> **EXTRACT PROVIDED**:
==================================================

Rewriting a Git repo to remove secrets from the history

I decided to make a GitHub repository public today that had previously been private. Unfortunately the revision history of that repository included some secret values, one of which I could not figure out a way to revoke.

I found a way to rewrite the entire repository from scratch to omit those values, using BFG Repo-Cleaner by Roberto Tyley. It's a tool that is recommended on the GitHub help page.

Installing the tool

BFG is a Java app. My Mac had Java installed, so installing it was just a case of downloading the latest .jar file from the download link on the website.

Running java -jar bfg-1.14.0.jar confirmed that this worked:

% java -jar bfg-1.14.0.jar   
bfg 1.14.0
Usage: bfg [options] [<repo>]
...

Removing the secrets

I made a list of secret strings that I wanted to remove and saved them in a file called secrets.txt.

Then I followed the BFG instructions to create a fresh clone of my repository:

cd /tmp
git clone ~/Dropbox/Development/my-repo --mirror

This gave me a /tmp/my-repo.git folder containing the git history but not any actually checked out files.

Then I ran this:

cd /tmp/my-repo.git
java -jar /tmp/bfg-1.14.0.jar --replace-text /tmp/secrets.txt

I got the following output:

Using repo : /private/tmp/my-repo.git

Found 11 objects to protect
Found 3 commit-pointing refs : HEAD, refs/heads/main, refs/remotes/origin/main

Protected commits
-----------------

These are your protected commits, and so their contents will NOT be altered:

 * commit 6badd000 (protected by 'HEAD')

Cleaning
--------

Found 11 commits
Cleaning commits:       100% (11/11)
Cleaning commits completed in 98 ms.

Updating 2 Refs
---------------

	Ref                        Before     After   
	----------------------------------------------
	refs/heads/main          | 6badd000 | 15881e3b
	refs/remotes/origin/main | 4af64070 | d404ebd0

Updating references:    100% (2/2)

==================================================

> **GIVEN DATA**:
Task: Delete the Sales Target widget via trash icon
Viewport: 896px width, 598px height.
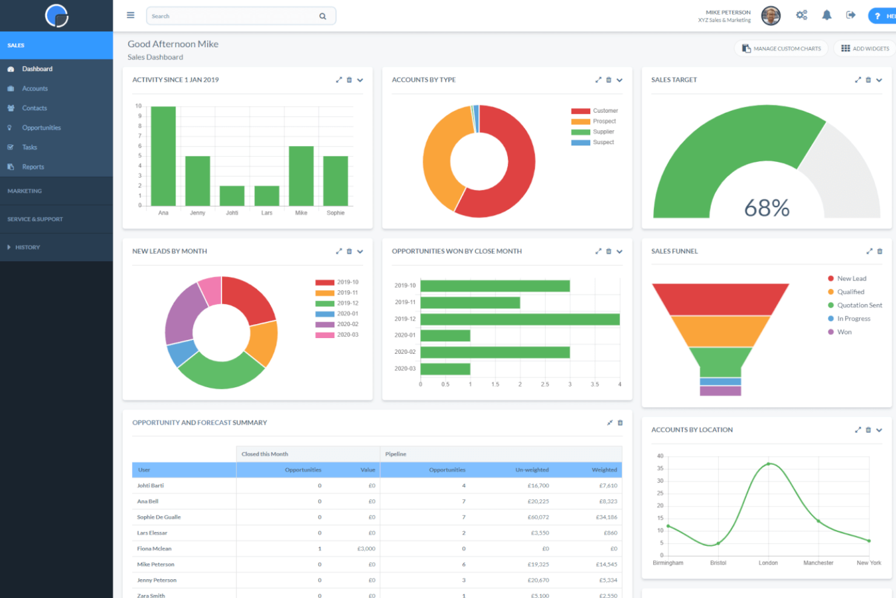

==================================================

> **DIRECTION**:
In the write-up on removing secrets from a Git repository's history, what file held the list of secret strings to be removed?

> **RESPONSE TO THE TASK**:
A file called secrets.txt.